Barack Obama's proposal for a revised White House faith-based initiative has engendered lots of commentary pro and con, some of which seems to miss some important practical lessons that can be gleaned from the history of the faith-based program.

According to his political opponents, Obama was pandering for the votes of evangelicals and others who might have been disappointed by the Bush Administration's highly politicized faith-based program. Based on the relatively rapid conversion of program implementers such as John DiIulio and David Kuo from advocates to strident critics, there is much in the administration's program warranting a jaundiced eye. The most recent faith-based scandal in the U.S. Department of Justice's politically-biased national juvenile justice grant awards is apparently not an anomaly in the Bush Administration's faith-based efforts.

Among those inclined to see Obama's presidential campaign more favorably, Obama's proposals tapped faith-based service capabilities without blurring church-state boundaries, as the Bush Administration was wont to do. But one of Obama's proposals in the faith-based program suggests either that his campaign staff had not dug into what might have actually worked in the program, despite the Bush Administration's unerring abilities to muck up program implementation, or they were a little too energetic in throwing the baby out with the bathwater.

**Data taken from a collection:**
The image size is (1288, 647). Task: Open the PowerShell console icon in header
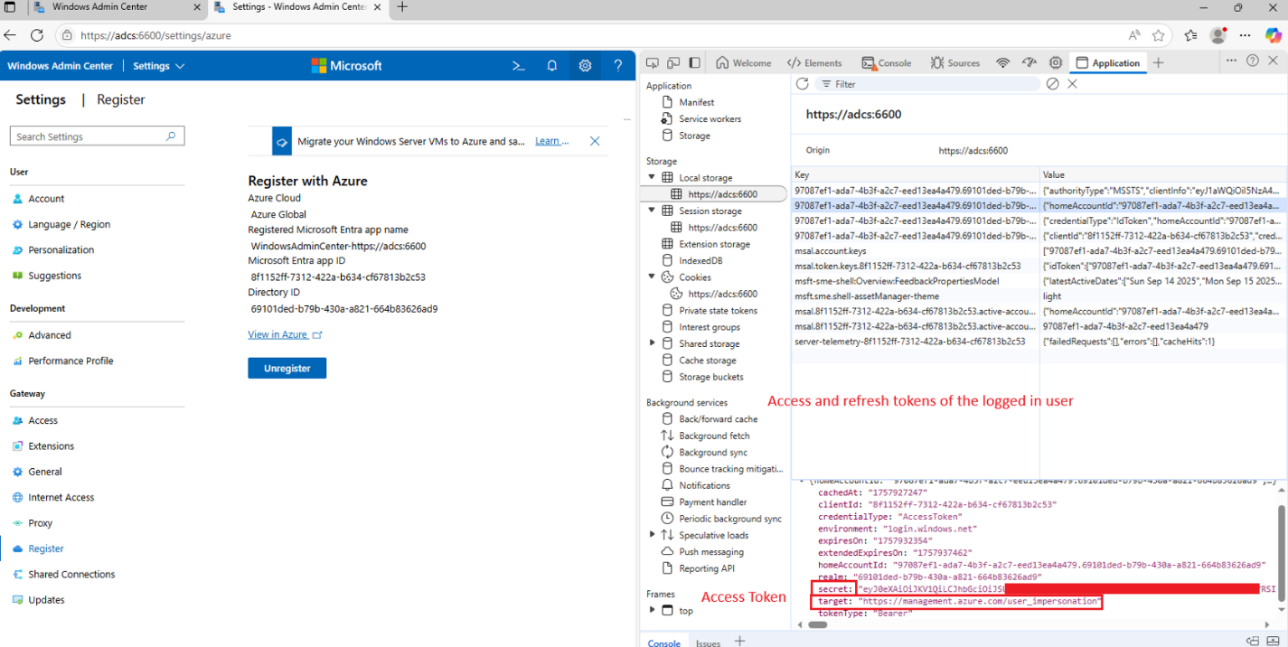tap(519, 66)
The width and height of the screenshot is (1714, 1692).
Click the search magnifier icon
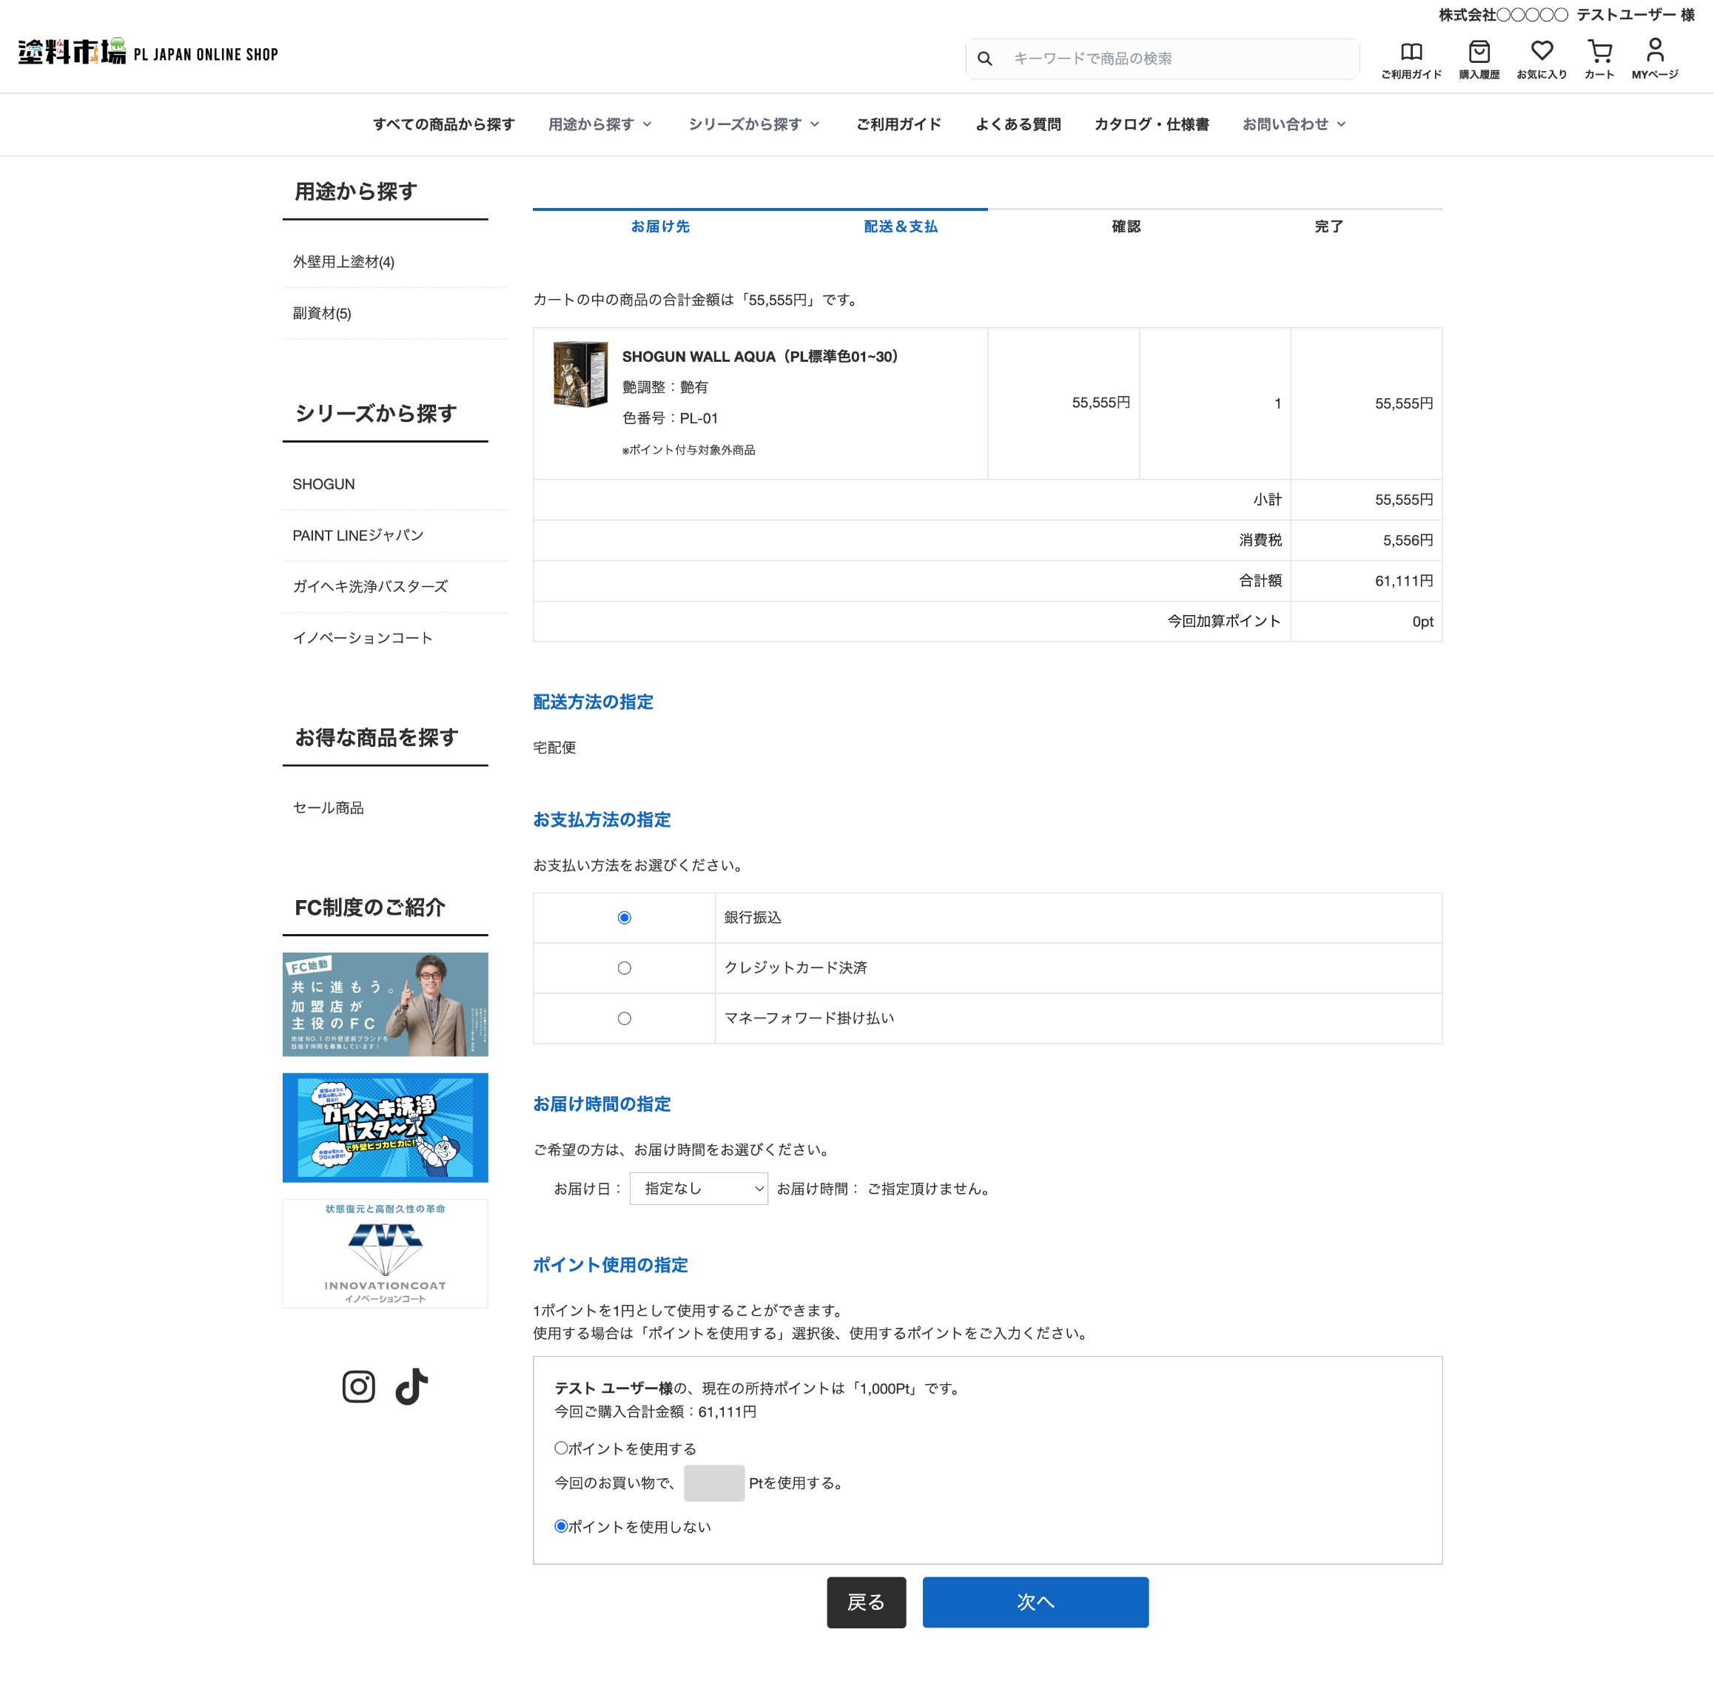(985, 59)
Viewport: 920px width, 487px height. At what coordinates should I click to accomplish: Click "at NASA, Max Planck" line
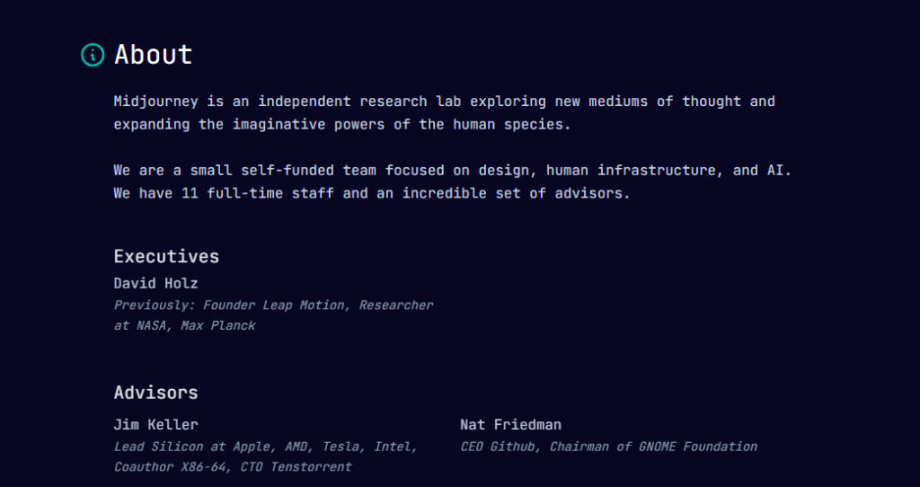pyautogui.click(x=185, y=325)
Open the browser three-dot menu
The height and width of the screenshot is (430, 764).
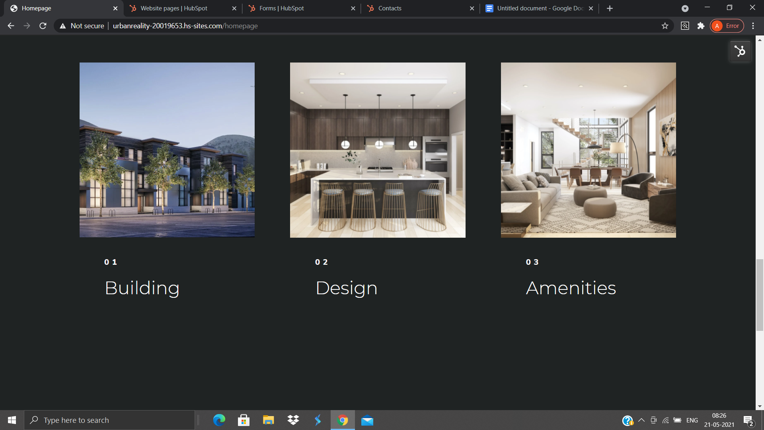tap(753, 26)
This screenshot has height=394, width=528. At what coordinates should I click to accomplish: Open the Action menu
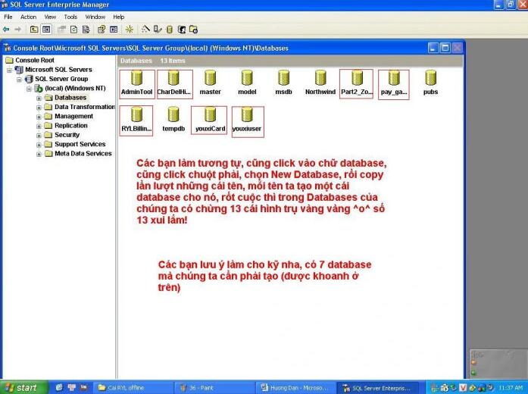(x=28, y=17)
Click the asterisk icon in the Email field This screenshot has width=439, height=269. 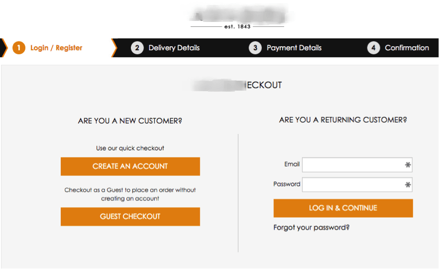[x=408, y=165]
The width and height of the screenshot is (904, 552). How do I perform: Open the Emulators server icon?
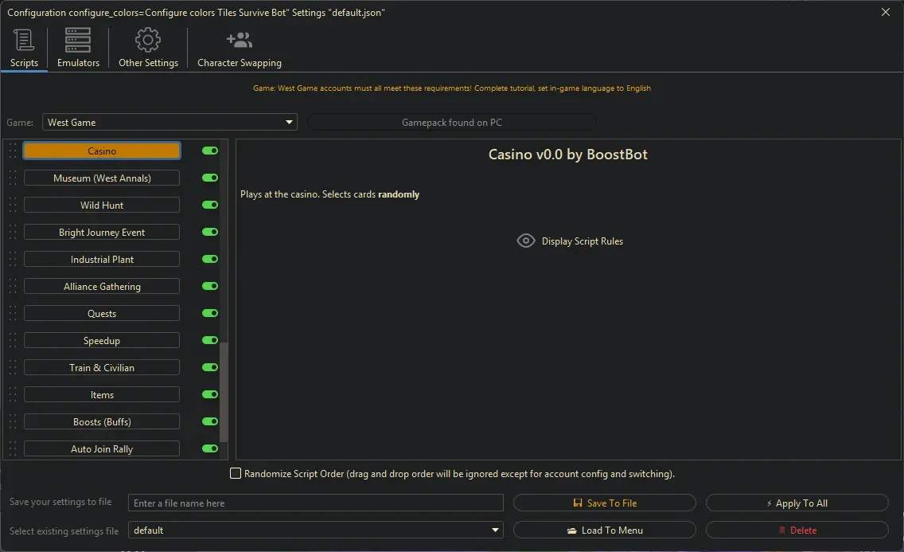coord(78,40)

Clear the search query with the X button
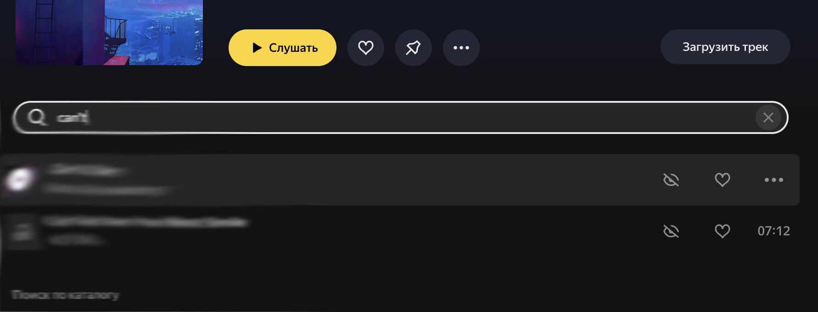click(768, 118)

**Your objective:**
Answer these questions using the passage on Obama's faith-based initiative.
(a) According to Obama's political opponents, whose votes was he pandering for?
(b) Which two program implementers went from advocates to strident critics?
(c) In which U.S. department did the most recent faith-based scandal take place?

**Problem solution:**
(a) Evangelicals and others who might have been disappointed by the Bush Administration's highly politicized faith-based program.
(b) John DiIulio and David Kuo.
(c) The U.S. Department of Justice, in its national juvenile justice grant awards.